Was aber geschah mit den Göttweiger Goldmünzen? Sie sollten gemeinsam mit anderen geraubten Münzen – insgesamt 2200 Stück – von Altaussee auf den bayrischen Obersalzberg gebracht werden. Als der Nazi-Führung auch dieser Ort nicht mehr sicher scheint, gibt Reichsleiter Martin Bormann den Befehl, den Goldschatz entweder nach Südtirol, in die "Reichsfestung Tirol", zu bringen oder zu vernichten. Dazu kam es nicht mehr. Der mit der Rettung der Münzen Beauftragte ließ den Goldschatz an den Erzbischof von Salzburg aushändigen. Allerdings nicht zur Gänze, wie amerikanische Kunstforscher 1946 feststellten: Knapp 400 Goldmünzen fehlten, darunter jene aus Göttweig. Ihr Verbleib ist bis heute nicht aufgeklärt.

Es waren vor allem die Amerikaner, die nach dem Zweiten Weltkrieg erfolgreich nach geraubten Kunstschätzen und Kulturgütern suchten, um sie zurück an die entsprechenden Orte zu bringen. Im Film "Monuments Men" widmete sich Hollywood dem Thema. Regisseur und Hauptdarsteller George Clooney erzählt die Geschichte der "Monuments, Fine Arts and Archives Section" (MFAA), einer Abteilung der US-Armee zum Schutz von Kunstgütern.

Auch heute noch wird nach verschollenen Kunstschätzen gesucht. "Die fortschreitende Digitalisierung etwa von Museumsstücken macht uns die Suche mitunter viel einfacher", sagt Kunsthistoriker Bernhard Rameder. "So hat sich etwa vor zwei Jahren eine Schweizer Kunstsammlung bei uns gemeldet, weil sie etwas hatte, das ursprünglich aus Stift Göttweig stammt." An Rückkäufen sei man aber so gut wie nicht interessiert. Das ist vor allem auch den Preisen geschuldet. Ein Mozart-Autograf (eigenhändige Niederschrift, Anm.) etwa, versehen mit Göttweiger Stempel, sei in London um 800.000 Euro versteigert worden. "Da reicht uns, zu wissen, wo die Stücke heute sind."

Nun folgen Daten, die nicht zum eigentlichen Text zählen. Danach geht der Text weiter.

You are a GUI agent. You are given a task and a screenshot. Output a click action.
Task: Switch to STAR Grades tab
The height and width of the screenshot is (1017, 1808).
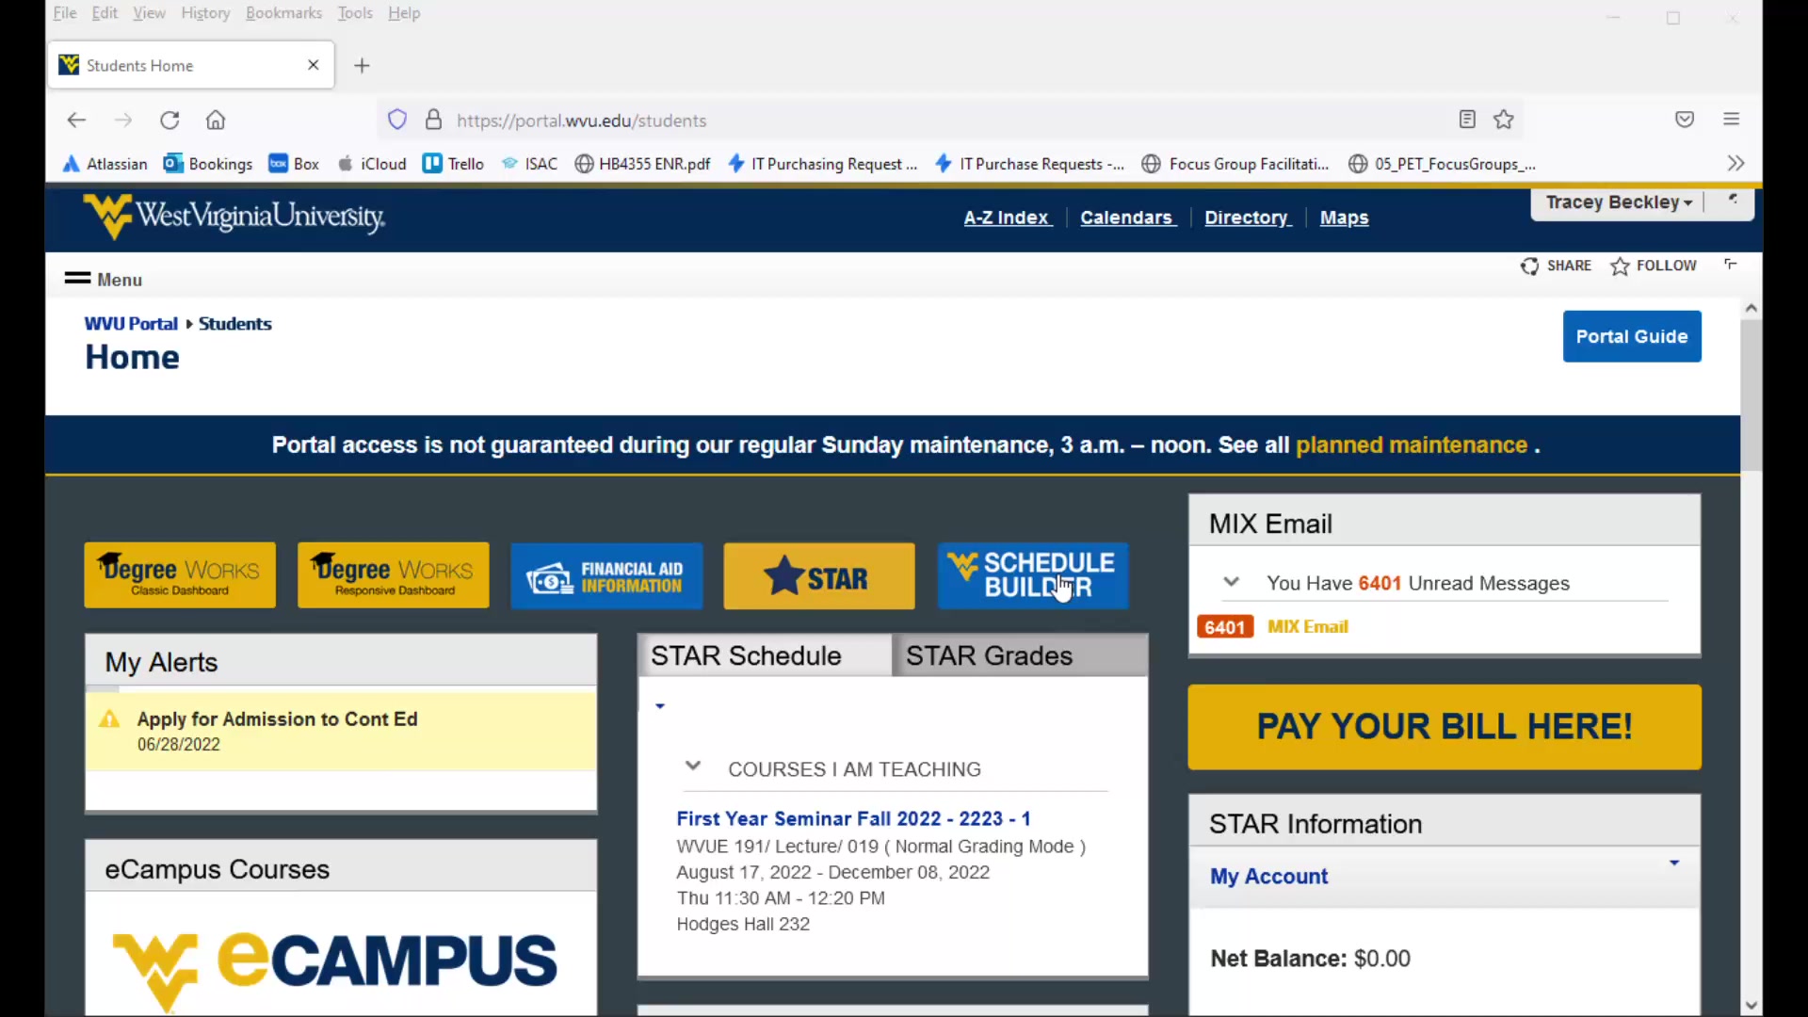tap(990, 655)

Unbewegliche Kulturgüter, vor allem Bauwerke, werden gesondert geschützt und sind mit dem markanten blau-weißen Schild gekennzeichnet. Österreich zählt in diesem Bereich zu den führenden Nationen, einige der international gefragtesten zivilen wie militärischen Experten sind Österreicher. Seit 2015 gibt es an der Donau-Uni Krems auch ein eigenes "Zentrum für Kulturgüterschutz". Dieses Team unterstützt bei der Erstellung von Notfallplänen und richtet regelmäßig entsprechende Übungen aus.